Marion Beauvalet : « Face à la crise climatique, nationaliser TOTAL ? »


Interview réalisée le 31 mai 2024 avec Marion Beauvalet, doctorante, membre de la France insoumise et candidate aux élections européennes.

Nos Révolutions (NRS) : Bonjour Marion, et merci de nous accorder cet entretien. Vendredi 24 mai, tu faisais partie des militant·es qui ont occupé l’Assemblée Générale du groupe TOTAL. Peux-tu nous expliquer pourquoi ?

Marion Beauvalet (MB) : L’objectif est d’empêcher ce qu’Andreas Malm décrit comme le business as usual dans son essai Comment saboter un pipeline. C’est une action qui se déroule depuis plusieurs années maintenant. L’année dernière, je m’étais déjà rendue au blocage de l’assemblée générale de TOTAL. L’an passé c’était Alternatiba qui conduisait l’action, cette année, c’était Extinction Rebellion, soutenu par d’autres collectifs et associations.

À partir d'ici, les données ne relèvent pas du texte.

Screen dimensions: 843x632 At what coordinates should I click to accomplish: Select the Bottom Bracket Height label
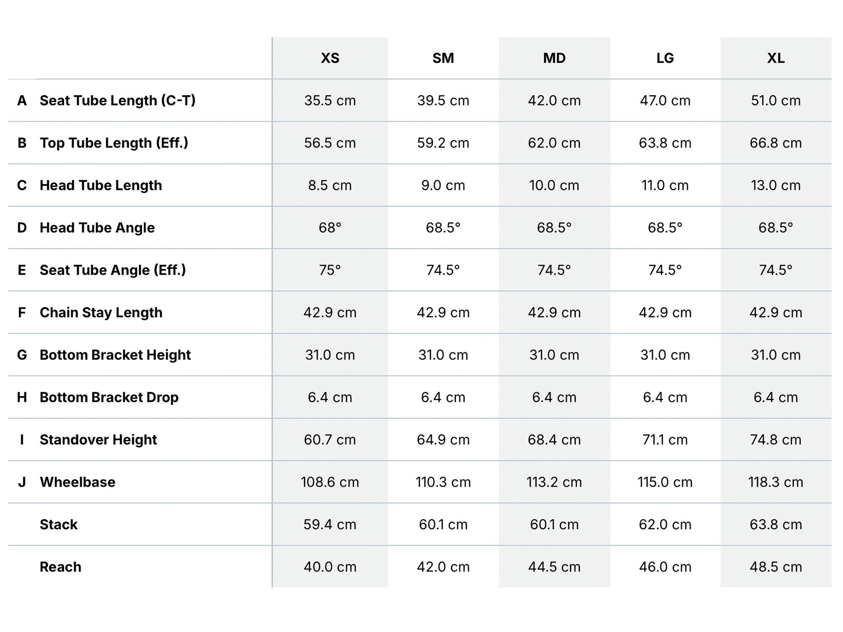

Ces blocages ont un sens quand nous voyons l’ampleur de l’urgence climatique et la place qu’occupe TOTAL dans le monde. Il s’agit d’une multinationale climaticide, qui prospère en pillant des ressources fossiles et ce, de manière impérialiste. TOTAL continue en effet à déployer l’extraction d’hydrocarbures et vise à augmenter selon les objectifs énoncés par Patrick Pouyanné sa production de 2 à 3% par an, en puisant dans les énergies fossiles. Tout cela n’est plus possible alors que l’année 2023 a été l’année la plus chaude jamais enregistrée, que le dérèglement climatique a déjà des effets désastreux qui ne feront que s’intensifier, tout en mettant en danger nos existences.

Parmi les actions qui ont eu lieu, des militant·es ont déployé un immense portrait de Patrick Pouyanné avec écrit “wanted”. L’autre action – celle où nous nous sommes retrouvés nassés – se déroulait au siège d’Amundi, le principal actionnaire de TOTAL. Ces actions ont pour objectif de mettre la lumière sur ces grands groupes et leurs actionnaires dont les activités compromettent notre avenir à toutes et tous, d’autant plus qu’ils le font en exploitant ressources fossiles et travailleurs, en enregistrant toujours davantage de profits et en augmentant les dividendes versés.

NRs : Peux-tu nous en dire plus sur les accusations de climaticide qui visent TOTAL ?

MB : Aujourd’hui, ces accusations sont largement documentées et analysées par des ONG. TOTAL a actuellement plusieurs projets notamment en Ouganda et en Tanzanie. Le projet Eacop constitue le plus long oléoduc chauffé (maintenu à 50 °C) du monde. Nombre d’ONG demandent la suspension du projet puisque le projet émettrait 34,3 millions de tonnes de CO2 par an, alors que l’Agence internationale de l’énergie appelle à cesser tout investissement sur les énergies fossiles dans les années à venir.

Ce projet va à rebours de l’Histoire. 118 000 habitant·s se retrouveraient privé·es de leurs terres, principalement des agriculteurs. Le groupe effectue également des prélèvements de gaz dans l’Arctique pour ne citer que ces quelques projets. Avec l’exploitation du gisement de Vaca Muerta (Argentine), le groupe pollue les nappes phréatiques. Nous pouvons enfin citer le soutien du groupe à la junte militaire en Birmanie, ou encore le recours au travail forcé dans ce pays pour construire un gazoduc.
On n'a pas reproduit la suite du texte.